Tuttavia, la nascita di un bambino non determina in maniera automatica il completamento del processo mentale all’interno del sistema. Infatti, nelle famiglie disfunzionali o patologiche possono emergere forme di resistenza o di rifiuto di fronte ad elementi di modificazione degli equilibri preesistenti.
Così, la nascita di un bambino può scatenare forme di resistenza da parte del sistema, che non lo integrerà nella sua storia o trama psichica.
Un aspetto delicato della sofferenza infantile riguarda i meccanismi traumatici connessi ad azioni, dirette o indirette, agite nei confronti dei bambini. In questi casi, non si tratta di configurazioni mitiche e delle conseguenze che queste possono avere sull’individuo, ma di effetti lesivi concreti. Si parla di violenze fisiche e psicologiche (queste ultime riferite ad un tipo di comunicazione distorta e disfunzionale). Quanto più l’età del bambino è bassa, tanto più le sue risorse sono esigue. I bambini sono improntati alla fiducia specialmente nei confronti di figure significative.
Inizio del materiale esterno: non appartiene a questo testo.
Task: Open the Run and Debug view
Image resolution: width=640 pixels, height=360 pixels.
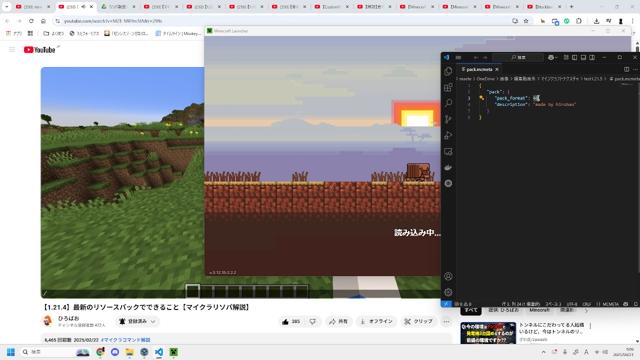Action: [448, 136]
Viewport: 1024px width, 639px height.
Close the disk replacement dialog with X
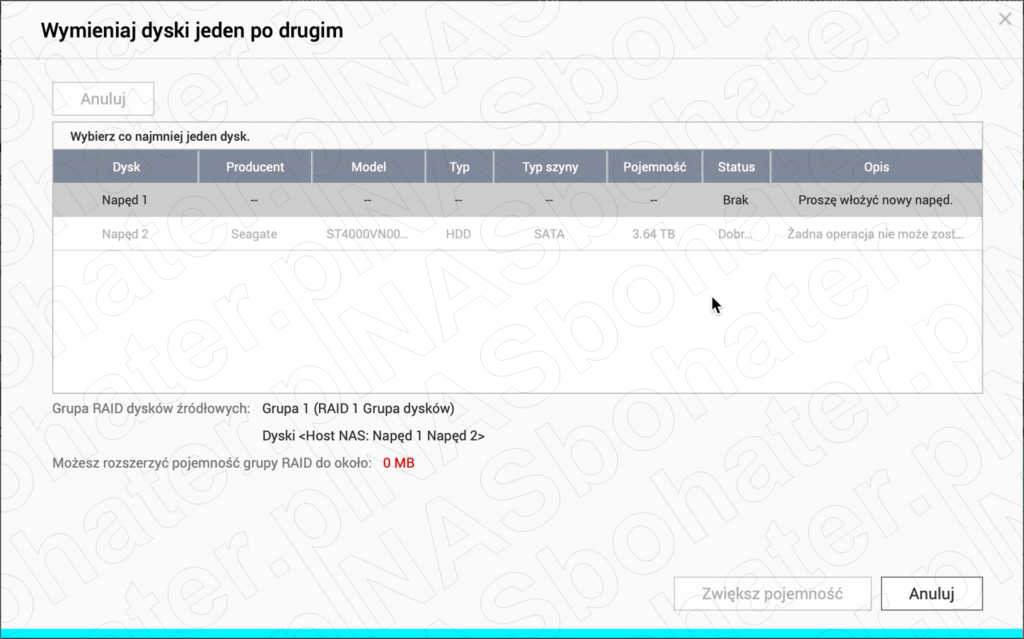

Non è solo la violenza a generare nel figlio sentimenti di deprivazione dell’identità, ma anche altri tipi di avvenimenti, come l’assenza di una madre, la continua distrazione da parte dei genitori, alcuni comportamenti disfunzionali che riguardano la comunicazione, tra cui l’ingiunzione paradossale, la connotazione negativa, la critica, la squalifica e le ambiguità tra messaggi verbali e non verbali.html/body/p[3]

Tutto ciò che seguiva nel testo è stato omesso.